April 16, 1978: Forsch No-Hits The Phillies

     On April 16, 1978,  Cardinals hurler Bob Forsch recorded the seventh no-hitter in franchise history, beating the Philadelphia Phillies 5-0 in St. Louis. The masterful performance by Forsch included just two walks and three strikeouts. Bob's brother Ken accomplished the feat less than a year later as a member of the Astros, making the two the only brothers to toss no-hitters in the history of Major League Baseball.  In 1983, Bob pitched the second no-hitter of his career, making him the only pitcher to do it twice in a Cardinals uniform. 

    Phillies starter Randy Lerch held the Cardinals scoreless until the fourth, when Kenny Reitz knocked in Ted Simmons with a two out single to make it 1-0. The Cardinals extended their lead to 4-0 in the sixth when Roger Freed came through with a three run pinch hit double. Reliever Gene Garber gave up the fifth run of the day in the eighth on a bases loaded walk to Dane Iorg. Forsch had more than enough run support as he finished on the mound in historic fashion for the Redbirds.
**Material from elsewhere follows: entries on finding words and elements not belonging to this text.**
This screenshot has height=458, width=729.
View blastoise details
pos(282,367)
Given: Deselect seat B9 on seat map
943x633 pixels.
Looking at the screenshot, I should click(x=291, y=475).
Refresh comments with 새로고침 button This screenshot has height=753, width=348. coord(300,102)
    In the top of the eighth, there was some controversy when Reitz committed an error at third base. The Philadelphia Inquirer's headline  read "NO HITTER: Error disputed as the Phillies fall to Forsch".  The play in question came when Phillies centerfielder Gary Maddox hit one down the line just to the left of  Reitz. The ball went under his glove and Maddox was standing at first. While those on the Cardinals side of the ball saw it as a definite error, the visitors disagreed. It took longer than usual for the official scorer to make the decision, but when it was announced, Forsch's no-hitter was still intact. Reitz himself said that it was a play that he would make 99 out of 100 times. That just happened to be the one in a hundred and it was an error. 
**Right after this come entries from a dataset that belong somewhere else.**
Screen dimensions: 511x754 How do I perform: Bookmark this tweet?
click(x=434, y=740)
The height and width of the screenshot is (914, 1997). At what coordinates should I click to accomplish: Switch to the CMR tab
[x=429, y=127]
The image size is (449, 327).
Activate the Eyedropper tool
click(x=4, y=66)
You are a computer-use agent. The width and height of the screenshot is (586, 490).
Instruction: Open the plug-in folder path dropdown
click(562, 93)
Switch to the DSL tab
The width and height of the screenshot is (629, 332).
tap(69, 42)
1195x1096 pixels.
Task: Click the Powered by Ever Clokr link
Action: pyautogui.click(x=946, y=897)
    After the call was made, Forsch induced a double play and retired the next man he faced with a lineout to short to end the eighth. In the top of the ninth the final three batters of the game all grounded out. Forsch and his catcher, Ted Simmons, embraced on the mound, and Cardinals came flying in from all directions celebrating the historic outing. With the fans on their feet and an ovation coming down up him and his teammates Bob Forsch had etched his name into the history books.